The award is named after RWTH's first women's representative and it goes to initiatives that improve the conditions for women's study, teaching and research at the University. These initiatives are intended to help increase the number of female scientists and students in courses that have a low proportion of women. Professor Sabine Brück-Dürkop, Vice-Rector for Human Resources Management and Development, presented the certificates in a ceremony befitting the occasion.Copyright: © Heike Lachmann
Woman Career Lunch
With the "Woman Career Lunch", Professor Erika Ábrahám from the Department of Hybrid Systems Theory aims to increase the proportion of women among doctoral students in STEM subjects. She is supported by Professor Christina Büsing and Helen Bolke-Hermanns from Computer Science as well as Kaja Köhnle from the Equal Opportunities Office. The team developed a program that has been providing female students with comprehensive information about career paths since February 2022. Eight modules are now offered, to which external speakers are also invited.

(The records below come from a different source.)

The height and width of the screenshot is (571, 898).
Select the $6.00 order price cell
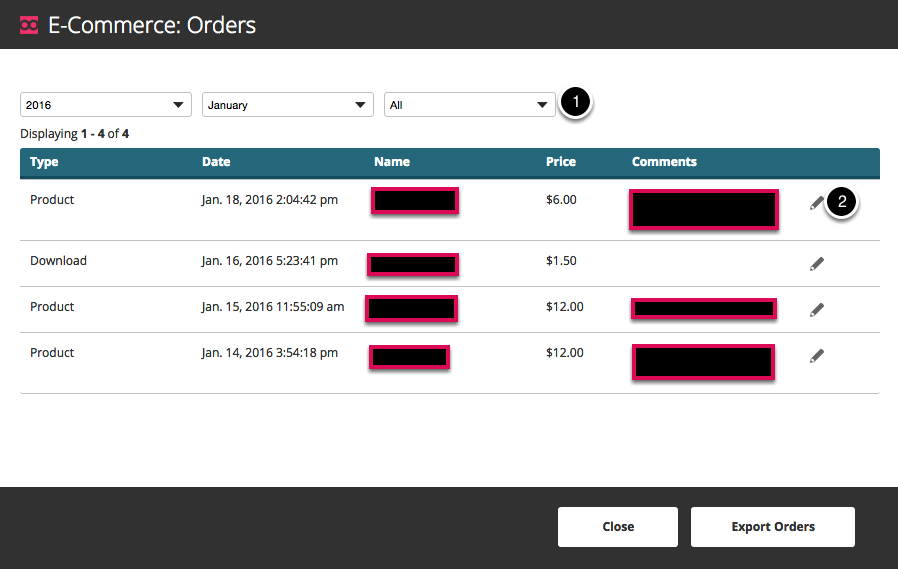click(x=561, y=200)

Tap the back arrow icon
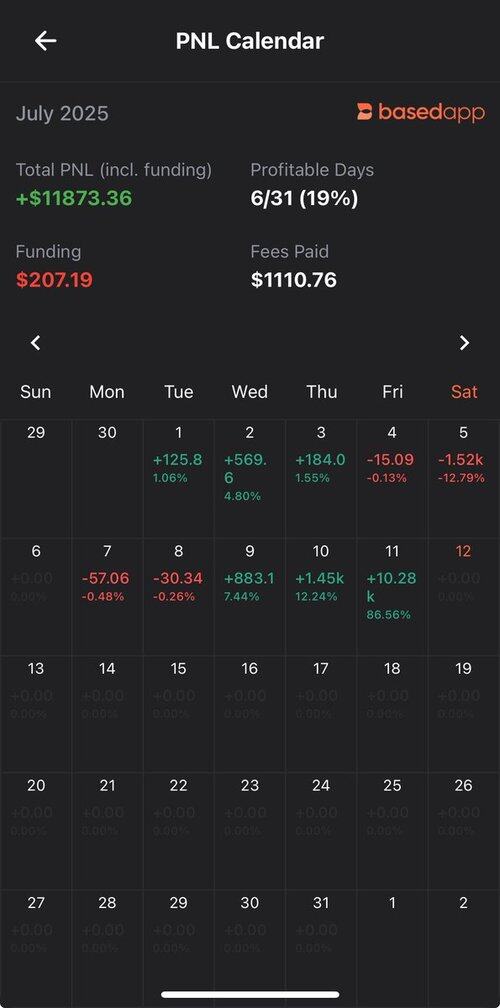pos(46,41)
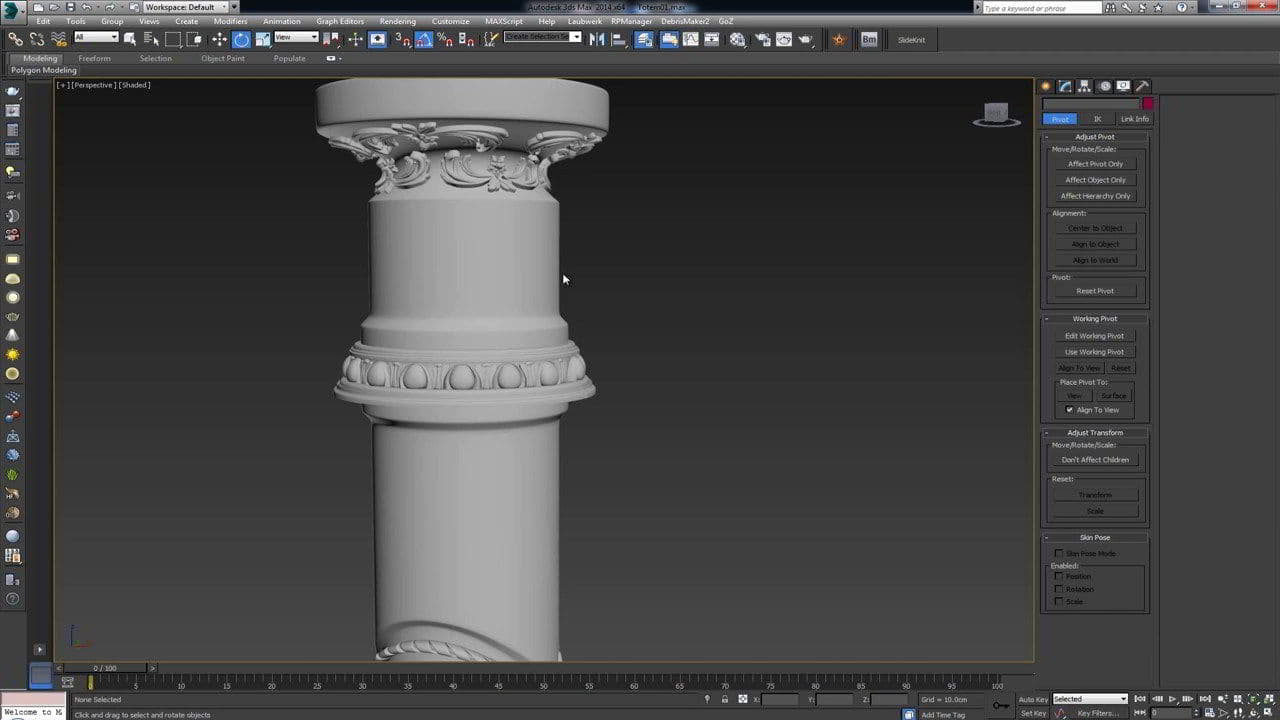Viewport: 1280px width, 720px height.
Task: Click the Mirror tool icon
Action: [x=597, y=39]

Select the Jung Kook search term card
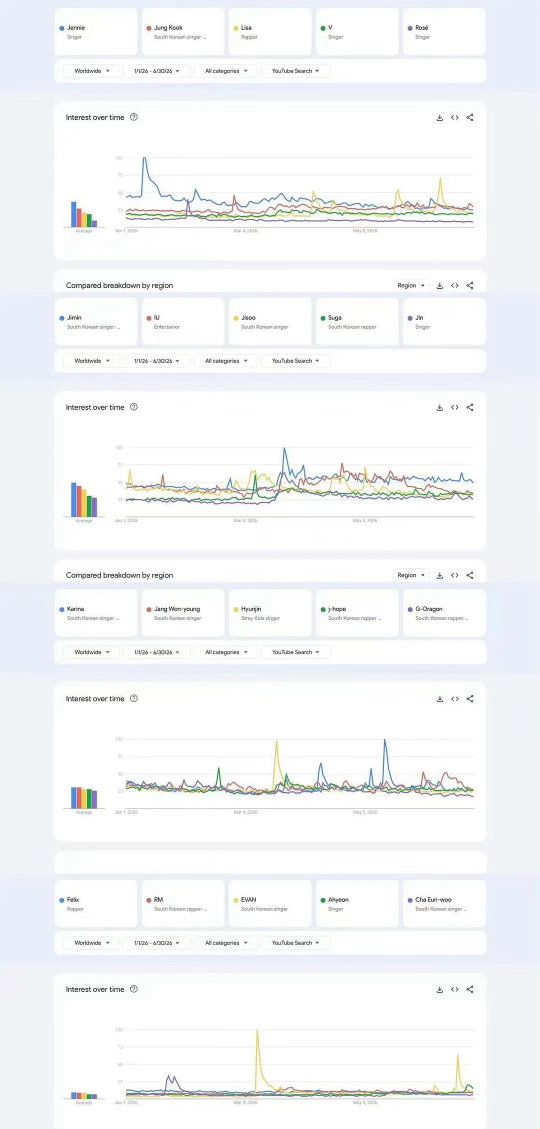[183, 32]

Climate-neutral Hospitals of the Future – Saving Lives the Circular Way
The online learning module "Climate-neutral Hospitals of the Future - Saving Lives the Circular Way" was developed at the Department of Anesthesiology at Uniklinik RWTH Aachen and the Center for Circular Economy. The target group is schoolgirls in Europe. They learn about the links between climate change and health, track a patient in a virtual hospital, and ultimately develop a plan to reduce the hospital's carbon footprint. The project is part of the "Girls Go Circular" initiative, which combines STEM fields with the circular economy and aims to empower female students to create a more equal and climate-neutral society. Dr. Linda Grüßer and Dr. Julia Wallqvist designed the module. Medical student Maike Köllner was heavily involved in the project, along with Hannah Hartmann, also a medical student, and Dr. Mohammad Chehadé of the Center for Circular Economy.